## PREDICTING WIND TURBINE POWER OUTPUT FROM WIND SPEED VALUES 
## using LINEAR REGRESSION

#### Objectives
##### 1 Perform linear regression on the dataset.
##### 2 Explain what this shows.
##### 3 Predict wind speed power output from wind speed values.

#### SOURCES

https://www.w3schools.com/python/python_ml_linear_regression.asp
    
https://realpython.com/linear-regression-in-python/#regression
    
https://scikit-learn.org/stable/auto_examples/linear_model/plot_ols.html

https://www.oreilly.com/library/view/machine-learning-with/9781491989371/ch01.html
Tranforming data from list to array.




### IMPORTING AND PLOTTING THE DATASET

In [None]:
# importing library and dataset.
import pandas as pd

dfpower = pd.read_csv("https://raw.githubusercontent.com/ianmcloughlin/2020A-machstat-project/master/dataset/powerproduction.csv")

# examining what type is our data.
dfpower.dtypes


In [None]:
# looking at the heads and ends of dataset.
print(dfpower)

In [None]:
# import libraries
import matplotlib.pyplot as plt
import numpy as np

# x = speed, y= power
x = dfpower.iloc[:,[0]]
y = dfpower.iloc[:,[1]]

# plot each (x,y) dot on graph.
plt.style.use("ggplot")
plt.rcParams["figure.figsize"] = (18,10)
plt.title("Wind Turbine Power")
plt.xlabel("Speed")
plt.ylabel("Power")
plt.plot(x, y, '.')




### USING SKLEARN LINEARREGRESSION TO FIND THE RELATIONSHIP BETWEEN X & Y - Objective 1

In [None]:
# import library
from sklearn.linear_model import LinearRegression

# x = speed and y = power from the dataframe dfpower
x = dfpower.iloc[:,[0]]
y = dfpower.iloc[:,[1]]

# create the variable model as the instance of LinearRegression
model=LinearRegression()

# call .fit on the model which calculates the optimal values of the 
# weights bo (the intercept of the y axis) and b1 (slope of the estimated
# regression line)
model.fit(x,y)

# r_sq is the proportion of the variance for a dependent variable that may
# be explained by the influence of independent variable(s)
# calling .score returns the coefficient of determination (r_sq)
r_sq = model.score(x,y)

# the closer the coefficient of determination is to 1 the better the fit,
# because it indicates a sum of squared residuals (SSR) is 0 which is perfect. 
print("coefficient of determination:", r_sq)

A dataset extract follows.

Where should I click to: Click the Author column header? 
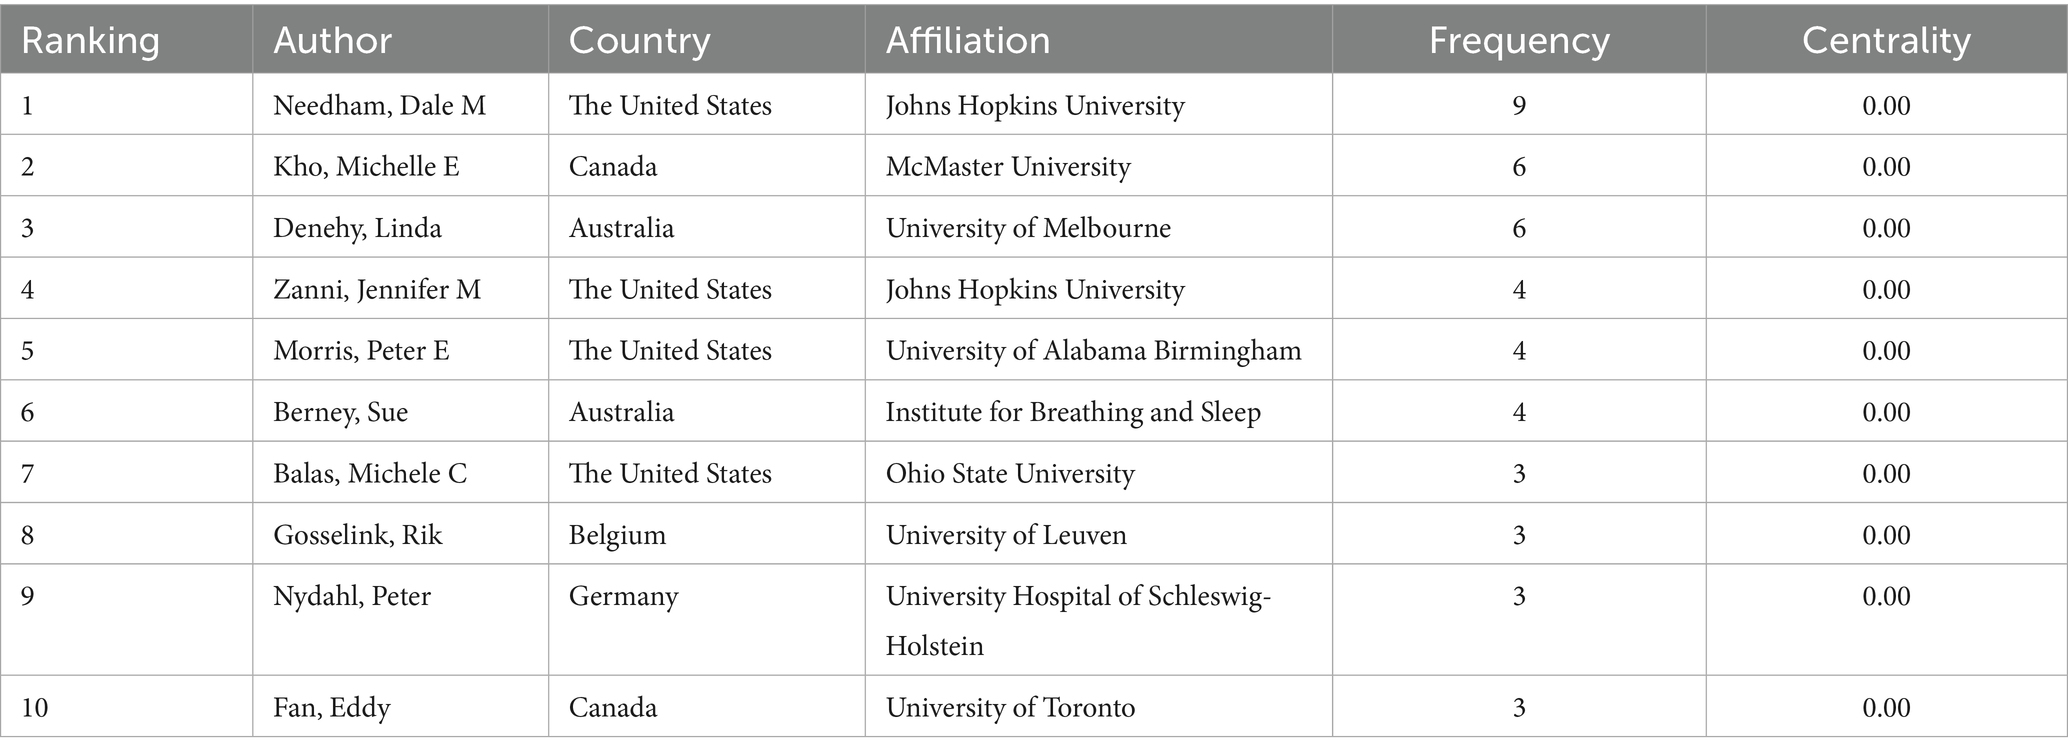click(x=332, y=41)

# .intercept is the intercept of y axis, bo
print("intercept:", model.intercept_)

# .coef is the slope of regression line, b1.
print("slope:", model.coef_)

In [None]:
# we can now use the y intercept and the slope multiplied by each value
# of x in turn to predict y (y_pred)
y_pred = model.intercept_+ model.coef_ * x
print("predicted response:",y_pred)

In [None]:

# Plot outputs of the x and y values as red dots and the x and y_pred
# as a blue line.
plt.scatter(x, y,  color='red')
plt.plot(x, y_pred, color='blue', linewidth=3)

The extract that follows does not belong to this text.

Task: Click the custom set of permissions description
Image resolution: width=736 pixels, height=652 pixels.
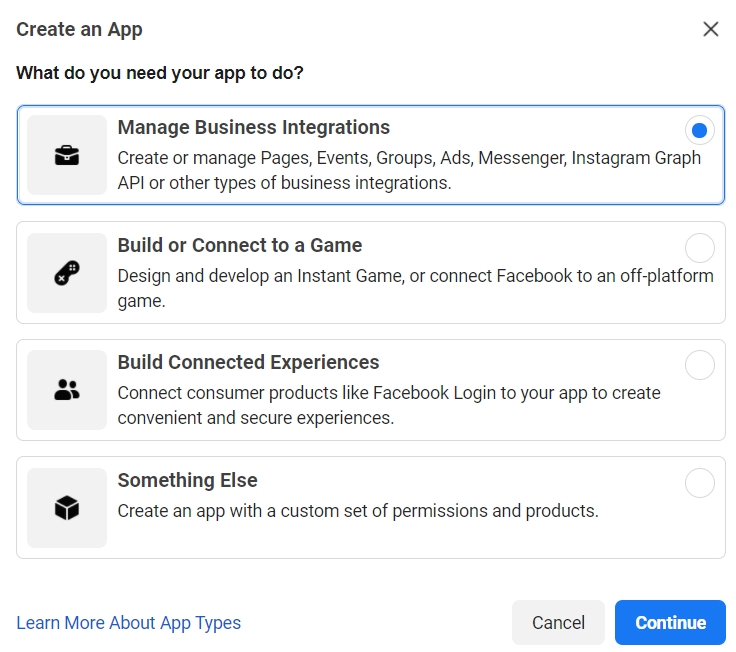Action: click(358, 511)
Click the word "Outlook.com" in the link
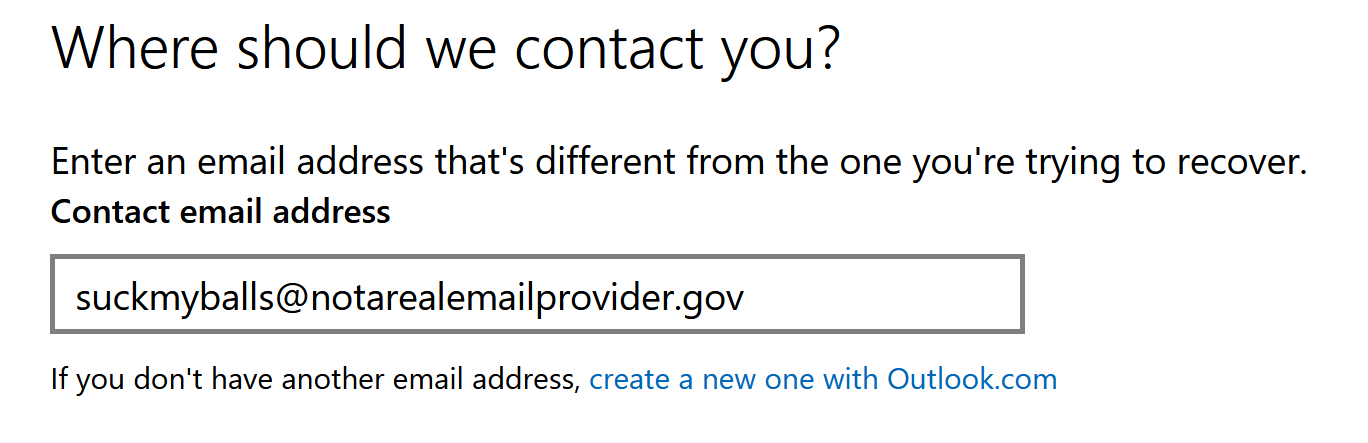Image resolution: width=1368 pixels, height=443 pixels. pos(972,380)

plt.title("Linear Regression on Wind Speed and Turbine Power")
plt.xlabel("Speed")
plt.ylabel("Power")

plt.show()




### USING POLYFIT TO FIND THE RELATIONSHIP BETWEEN X & Y - Objective 1

In [None]:
# Using polyfit to find the relationship between the x and y variables
import numpy as np

# polyfit expects x to be a 1D vector, convert x to an np.array called speed_data_array.
speed_data = dfpower["speed"]
print("Original List:", speed_data)

speed_data_array = np.array(speed_data)
print("One-dimensional NumPy array: ", speed_data_array)

# this will return an array which includes the coefficients; aka the intercept of y axis, bo and
# the slope of regression line, b1.  These are the same figures as I produced using LinearRegression.
np.polyfit(speed_data_array,y,1)


In [None]:
# Continuing data comparison method from Linear Regression Lecture.
# As above the coeffs are produced by using polyfit to find the connection between x and y.
# The coeffecients are the missing data from the equation of the line 4.9x - 13.9 = y
coeffs = np.polyfit(speed_data_array,y,1)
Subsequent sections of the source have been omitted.